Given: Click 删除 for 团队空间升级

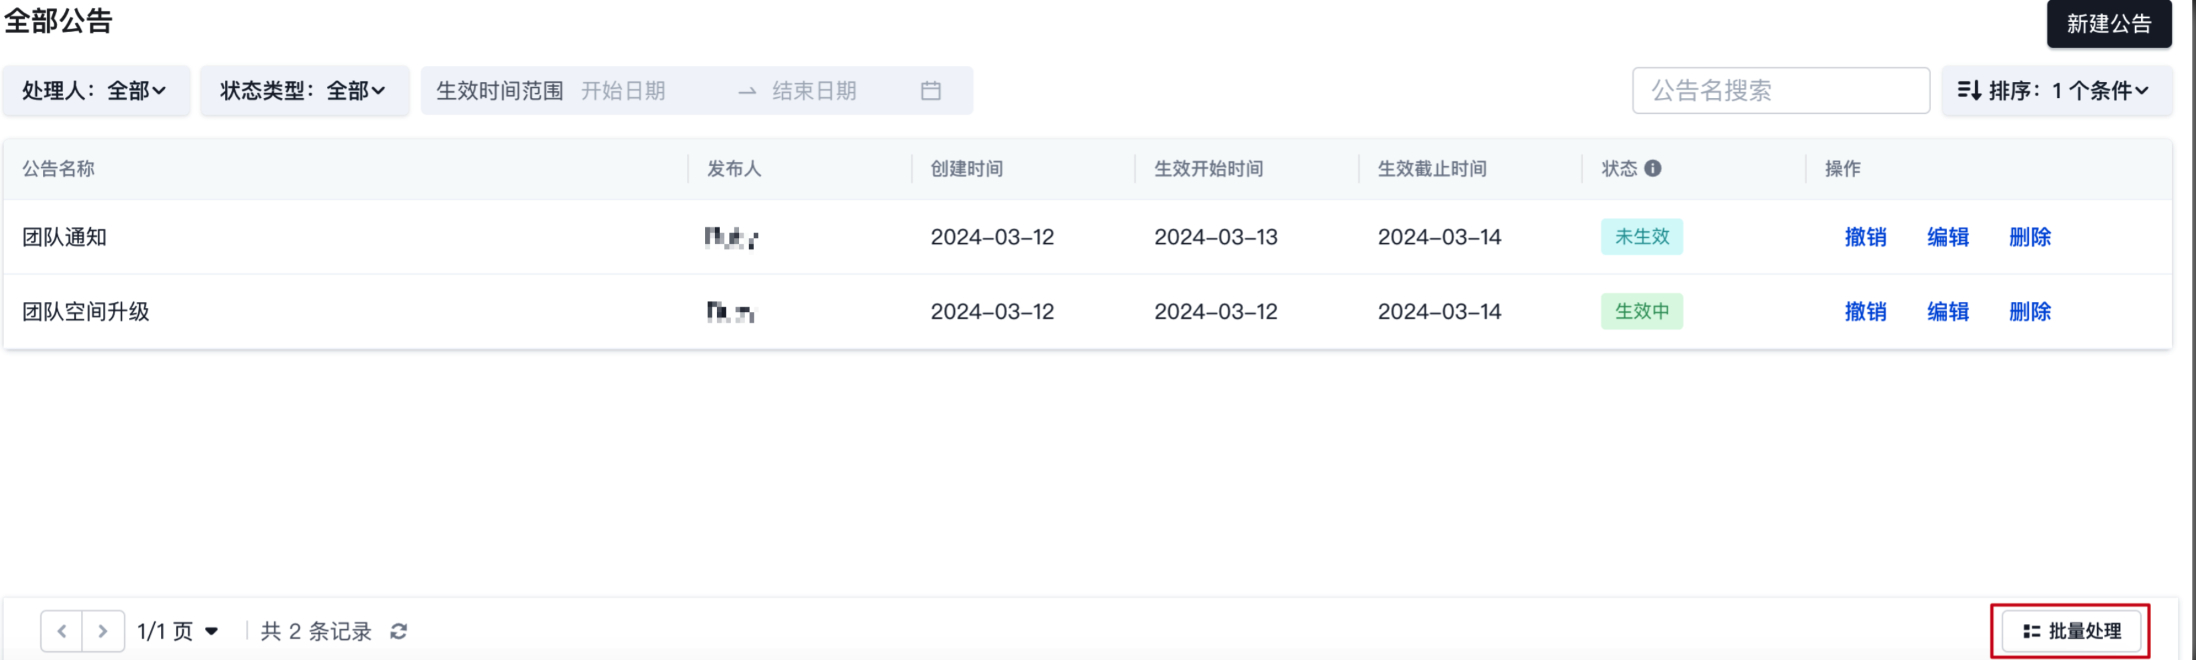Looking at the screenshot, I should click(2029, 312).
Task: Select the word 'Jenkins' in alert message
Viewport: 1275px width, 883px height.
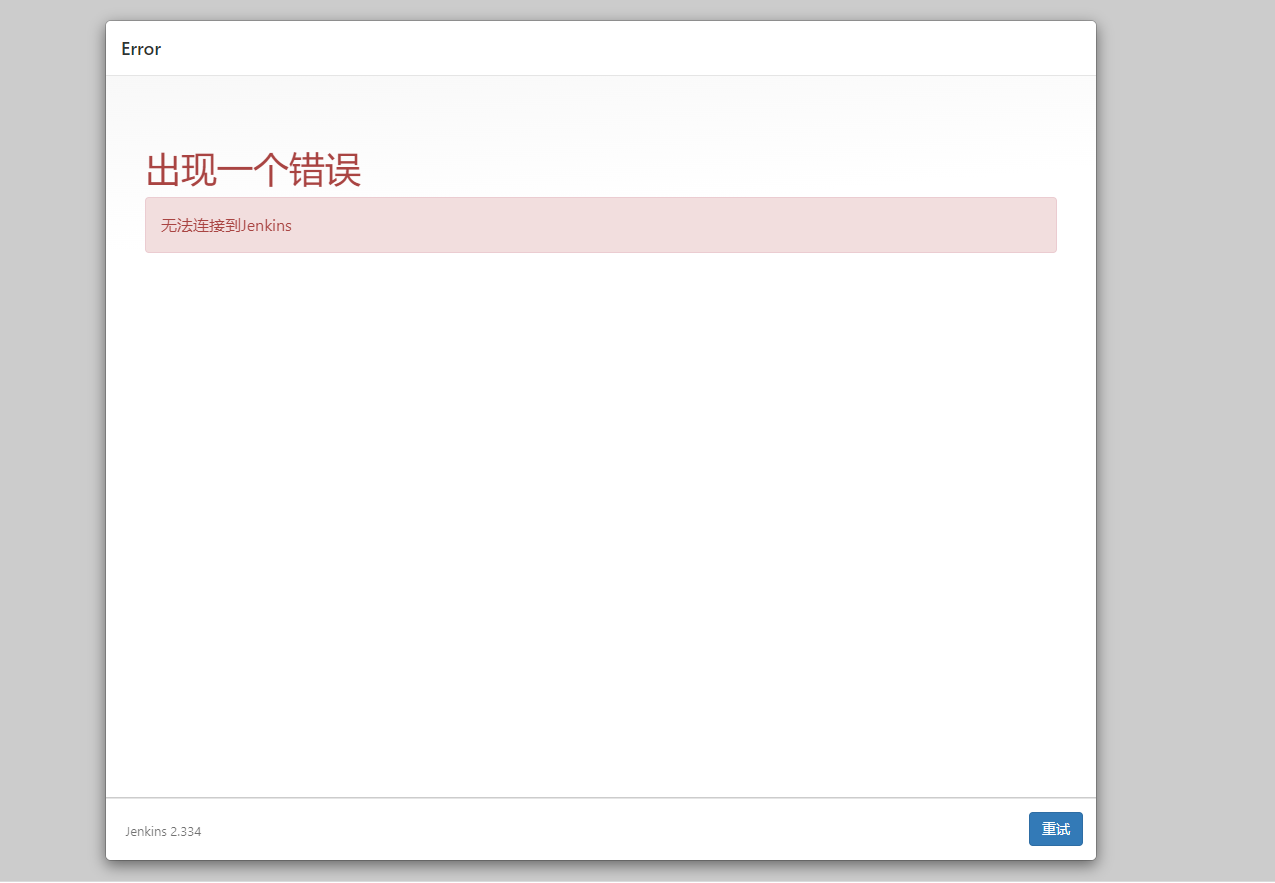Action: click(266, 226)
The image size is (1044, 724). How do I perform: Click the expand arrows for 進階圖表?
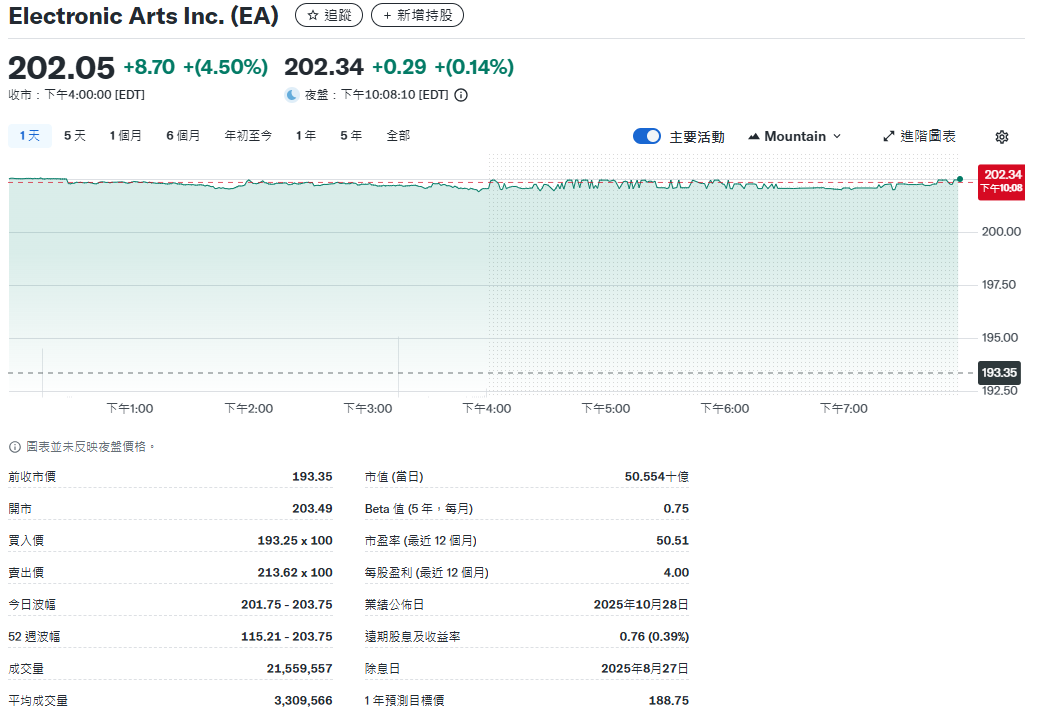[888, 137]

Aim of the task: Without including any pictures, repeat the records above exactly.

Answer area:
Given: Click 删除 for 团队空间升级

Looking at the screenshot, I should click(2029, 312).
Task: Select the word 'Jenkins' in alert message
Viewport: 1275px width, 883px height.
Action: click(266, 226)
The image size is (1044, 724). How do I perform: Click the expand arrows for 進階圖表?
[888, 137]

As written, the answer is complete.